### INSTRUCTIONS TO FOLLOW
Locate the string "computer" in the records below. Copy every line where it occurs.

(MATERIAL SHOWN begins)

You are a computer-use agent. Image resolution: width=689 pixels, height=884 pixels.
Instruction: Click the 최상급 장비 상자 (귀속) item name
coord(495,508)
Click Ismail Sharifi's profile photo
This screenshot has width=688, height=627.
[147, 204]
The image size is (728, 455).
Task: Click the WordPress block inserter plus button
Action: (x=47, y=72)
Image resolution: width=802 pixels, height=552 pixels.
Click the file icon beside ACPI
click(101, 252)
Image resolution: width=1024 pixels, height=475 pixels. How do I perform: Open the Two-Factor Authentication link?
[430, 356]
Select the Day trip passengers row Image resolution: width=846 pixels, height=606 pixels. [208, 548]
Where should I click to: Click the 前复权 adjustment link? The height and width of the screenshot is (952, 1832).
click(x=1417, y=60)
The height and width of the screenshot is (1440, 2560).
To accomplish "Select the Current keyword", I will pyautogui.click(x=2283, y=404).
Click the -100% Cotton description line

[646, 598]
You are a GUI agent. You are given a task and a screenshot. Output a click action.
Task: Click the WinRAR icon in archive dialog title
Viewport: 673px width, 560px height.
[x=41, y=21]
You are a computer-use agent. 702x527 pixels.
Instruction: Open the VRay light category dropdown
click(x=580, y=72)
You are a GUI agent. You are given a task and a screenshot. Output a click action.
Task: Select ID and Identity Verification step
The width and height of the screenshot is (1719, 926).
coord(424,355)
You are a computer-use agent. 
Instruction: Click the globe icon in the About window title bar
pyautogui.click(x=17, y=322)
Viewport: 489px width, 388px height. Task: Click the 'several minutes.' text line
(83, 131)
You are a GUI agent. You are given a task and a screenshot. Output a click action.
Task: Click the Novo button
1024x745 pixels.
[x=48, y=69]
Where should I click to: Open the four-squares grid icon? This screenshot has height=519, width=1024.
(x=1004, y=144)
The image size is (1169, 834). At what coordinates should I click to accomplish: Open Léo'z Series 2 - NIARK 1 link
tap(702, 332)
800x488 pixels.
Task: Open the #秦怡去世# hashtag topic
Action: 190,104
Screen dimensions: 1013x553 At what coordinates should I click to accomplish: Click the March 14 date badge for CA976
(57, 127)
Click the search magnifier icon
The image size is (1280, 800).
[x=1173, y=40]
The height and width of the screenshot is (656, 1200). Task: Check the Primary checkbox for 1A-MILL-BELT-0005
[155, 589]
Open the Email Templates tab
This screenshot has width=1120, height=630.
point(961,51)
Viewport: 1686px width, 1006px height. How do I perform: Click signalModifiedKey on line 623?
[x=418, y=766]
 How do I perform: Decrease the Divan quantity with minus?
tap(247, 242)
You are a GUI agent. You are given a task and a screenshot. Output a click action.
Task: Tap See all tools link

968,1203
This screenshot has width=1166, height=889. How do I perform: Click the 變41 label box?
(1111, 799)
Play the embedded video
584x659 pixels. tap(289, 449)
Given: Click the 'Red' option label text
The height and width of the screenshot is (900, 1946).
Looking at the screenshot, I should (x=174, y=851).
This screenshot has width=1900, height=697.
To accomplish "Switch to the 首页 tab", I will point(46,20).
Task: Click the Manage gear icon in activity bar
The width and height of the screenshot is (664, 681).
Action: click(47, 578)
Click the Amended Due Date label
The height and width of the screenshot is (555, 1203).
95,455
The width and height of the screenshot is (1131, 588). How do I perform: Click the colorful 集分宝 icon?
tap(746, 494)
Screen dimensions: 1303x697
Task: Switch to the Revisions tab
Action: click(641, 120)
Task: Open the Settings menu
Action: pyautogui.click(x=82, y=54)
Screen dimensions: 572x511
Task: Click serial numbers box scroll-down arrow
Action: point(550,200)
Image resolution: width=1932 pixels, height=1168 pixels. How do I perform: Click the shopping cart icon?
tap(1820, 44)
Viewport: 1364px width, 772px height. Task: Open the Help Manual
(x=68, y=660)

(MATERIAL SHOWN ends)

### REPLY TO THE TASK
You are a computer-use agent. Image resolution: width=689 pixels, height=884 pixels.
You are a computer-use agent. 702x527 pixels.
You are a computer-use agent. 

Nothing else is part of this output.